In hosting that particular event, Jusupov saw the potential for offering this as a dedicated service to institutions of higher learning. But soon, demand started to pour in from other sources as well. 

From online open days, he found himself fielding enquiries to host online job fairs, which then got him connected to private businesses outside education. Before Jusupov knew it, FairWiz was being deployed to host an international trade and exhibition fair for the Mecca Chamber of Commerce, halfway across the world. 

“We’ve been contacted by a state government in that area to possibly host an online trade exhibition for the region’s farming industry. 

“We continue to be surprised by all the creative and interesting ways that our clients find to make use of FairWiz. We certainly did not anticipate using FairWiz to host trade shows in the Middle East when we first launched the service. 

“A lot of these offbeat use cases were a result of prospective clients reaching out to us and enquiring about our capabilities with FairWiz.” 

And herein lies the dilemma. As a relatively small tech firm, having been through just two major funding rounds over the last decade, does the company now have a new flagship product in FairWiz? And if so, does that mean EasyUni’s days are numbered? 

Jusupov acknowledges that FairWiz is the company’s major product right now. He is adopting a “strike while the iron is hot” mentality with regard to FairWiz and the runaway success it has enjoyed.

He intends to continue providing the FairWiz service for the long term and is continually updating it with new features and capabilities, as and when he receives orders from various industries. 

The matter of EasyUni’s fate, meanwhile, is a little more complicated and perhaps very personal for Jusupov. He accepts the fact that FairWiz’s growth rate over the last few months has far outpaced anything EasyUni has seen over the last decade.
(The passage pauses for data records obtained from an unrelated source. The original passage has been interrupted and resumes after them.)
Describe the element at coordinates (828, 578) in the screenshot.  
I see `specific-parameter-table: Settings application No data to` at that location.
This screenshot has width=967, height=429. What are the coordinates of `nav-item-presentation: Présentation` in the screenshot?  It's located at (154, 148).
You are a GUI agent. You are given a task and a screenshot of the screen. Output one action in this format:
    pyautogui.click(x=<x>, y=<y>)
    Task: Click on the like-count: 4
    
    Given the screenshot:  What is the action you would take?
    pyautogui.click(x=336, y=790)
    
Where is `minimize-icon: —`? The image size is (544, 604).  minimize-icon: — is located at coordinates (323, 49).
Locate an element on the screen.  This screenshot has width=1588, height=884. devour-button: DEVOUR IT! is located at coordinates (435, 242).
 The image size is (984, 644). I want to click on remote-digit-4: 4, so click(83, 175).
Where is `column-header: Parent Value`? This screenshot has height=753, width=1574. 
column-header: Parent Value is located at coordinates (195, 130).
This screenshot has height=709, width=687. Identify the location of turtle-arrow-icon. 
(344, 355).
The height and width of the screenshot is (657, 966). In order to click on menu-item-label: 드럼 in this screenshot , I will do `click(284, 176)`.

And while he has given it some thought, Jusupov is not prepared to make a hard pivot just yet. 

“EasyUni will continue in its current iteration, but obviously, we can’t know what the future holds. It might make sense to spin off FairWiz into a separate legal entity on its own, but for now, we’re just laser-focused on building on the momentum that we’ve generated around FairWiz these last few months.

“EasyUni is very meaningful to me because it brought me such great relationships and successes in servicing the higher education sector over the last 10 years. 

“But the thing about aggregator services like these is that they are incredibly resource-intensive, especially if you have ambitions to turn it into a world-spanning brand, like TripAdvisor, Glassdoor, or even Grab, for that matter. 

“To get to the point where the market recognises your value and exponentially piles into your service, you first need to have spent huge amounts of money to catalyse a lot of activity and stickiness to the service.”